MEDYANIN HALLERİ… Travmanız için tedavi öneririz! Bir iç cephe yıkıcısının trajedisi
Bir cümle var ki, ezcümle emperyalistleri, onların piyonları olan FETÖ’cüleri ve PKK’lıları, Batı destekli irticacıları kudurtmaya yetiyor: “Mustafa Kemal’in askerleriyiz.”
İşi gücü Atatürk, Cumhuriyet ve İran düşmanlığı olan Yeni Şafak yazarı, bu sloganın hayatında nasıl bir travma yarattığını yazmış:
“Bu hakkımı saklı tutarak söylemek isterim ki ‘Mustafa Kemal’in askerleriyiz’ terkibi benim açımdan hayatımın en travmatik terkiplerinden biridir. Her duyduğumda tüylerim diken diken olur ve kendimi derhal bu terkibin karşısında konumlanmaya mecbur hissederim. (…)

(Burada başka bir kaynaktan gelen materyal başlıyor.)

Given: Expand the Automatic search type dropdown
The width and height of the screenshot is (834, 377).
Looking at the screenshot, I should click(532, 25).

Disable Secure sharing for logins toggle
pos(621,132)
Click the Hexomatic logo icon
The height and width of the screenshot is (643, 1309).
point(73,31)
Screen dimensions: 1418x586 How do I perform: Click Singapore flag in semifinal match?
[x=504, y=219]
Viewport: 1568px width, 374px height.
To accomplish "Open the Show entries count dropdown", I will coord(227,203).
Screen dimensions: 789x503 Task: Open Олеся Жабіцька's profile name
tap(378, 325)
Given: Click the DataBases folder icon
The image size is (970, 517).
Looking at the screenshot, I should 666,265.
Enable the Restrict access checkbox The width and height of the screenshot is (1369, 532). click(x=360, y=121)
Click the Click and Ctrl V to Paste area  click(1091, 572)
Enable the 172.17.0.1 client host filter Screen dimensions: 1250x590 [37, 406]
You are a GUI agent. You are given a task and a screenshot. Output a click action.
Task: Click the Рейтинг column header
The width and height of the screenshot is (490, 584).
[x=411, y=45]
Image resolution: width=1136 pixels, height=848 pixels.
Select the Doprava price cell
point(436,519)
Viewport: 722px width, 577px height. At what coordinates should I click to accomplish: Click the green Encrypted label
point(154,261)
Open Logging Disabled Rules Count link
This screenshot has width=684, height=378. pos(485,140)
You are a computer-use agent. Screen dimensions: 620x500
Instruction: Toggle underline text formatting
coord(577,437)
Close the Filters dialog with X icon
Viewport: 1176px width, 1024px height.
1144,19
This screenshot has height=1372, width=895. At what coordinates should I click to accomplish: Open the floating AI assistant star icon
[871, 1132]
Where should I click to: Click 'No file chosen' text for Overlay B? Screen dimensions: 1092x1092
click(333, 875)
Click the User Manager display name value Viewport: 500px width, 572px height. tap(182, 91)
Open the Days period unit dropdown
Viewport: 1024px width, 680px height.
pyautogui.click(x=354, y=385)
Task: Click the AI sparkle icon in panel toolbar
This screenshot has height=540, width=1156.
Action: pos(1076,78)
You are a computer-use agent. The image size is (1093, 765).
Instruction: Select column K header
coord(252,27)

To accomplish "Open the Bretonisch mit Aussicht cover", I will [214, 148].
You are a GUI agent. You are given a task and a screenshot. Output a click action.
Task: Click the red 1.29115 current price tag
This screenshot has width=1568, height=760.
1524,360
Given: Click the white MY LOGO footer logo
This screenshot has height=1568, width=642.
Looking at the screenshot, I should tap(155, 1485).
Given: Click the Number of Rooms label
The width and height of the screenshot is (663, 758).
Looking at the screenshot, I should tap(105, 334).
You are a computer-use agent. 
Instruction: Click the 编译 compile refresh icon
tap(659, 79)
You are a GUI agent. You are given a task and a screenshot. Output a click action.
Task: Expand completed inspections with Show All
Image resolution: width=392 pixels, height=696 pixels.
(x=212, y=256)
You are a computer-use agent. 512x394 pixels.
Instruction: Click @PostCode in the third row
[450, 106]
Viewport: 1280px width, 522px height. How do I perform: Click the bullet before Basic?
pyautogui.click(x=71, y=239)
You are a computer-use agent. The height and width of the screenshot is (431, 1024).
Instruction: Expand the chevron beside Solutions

Kamalistlere soracak değilim bu soruyu. Çünkü onlar dünyanın en yobaz kitlesi. Bilinen ve bulunan bir tedavileri de yok. (…)”
Yazıda gülümsememek elde değil. Travmayı yaşayan Kılıçarslan, “Tedavileri yok!” diyen de Kılıçarslan.
Allah önce kendisine şifa versin. Travmaları için tedavi öneririz.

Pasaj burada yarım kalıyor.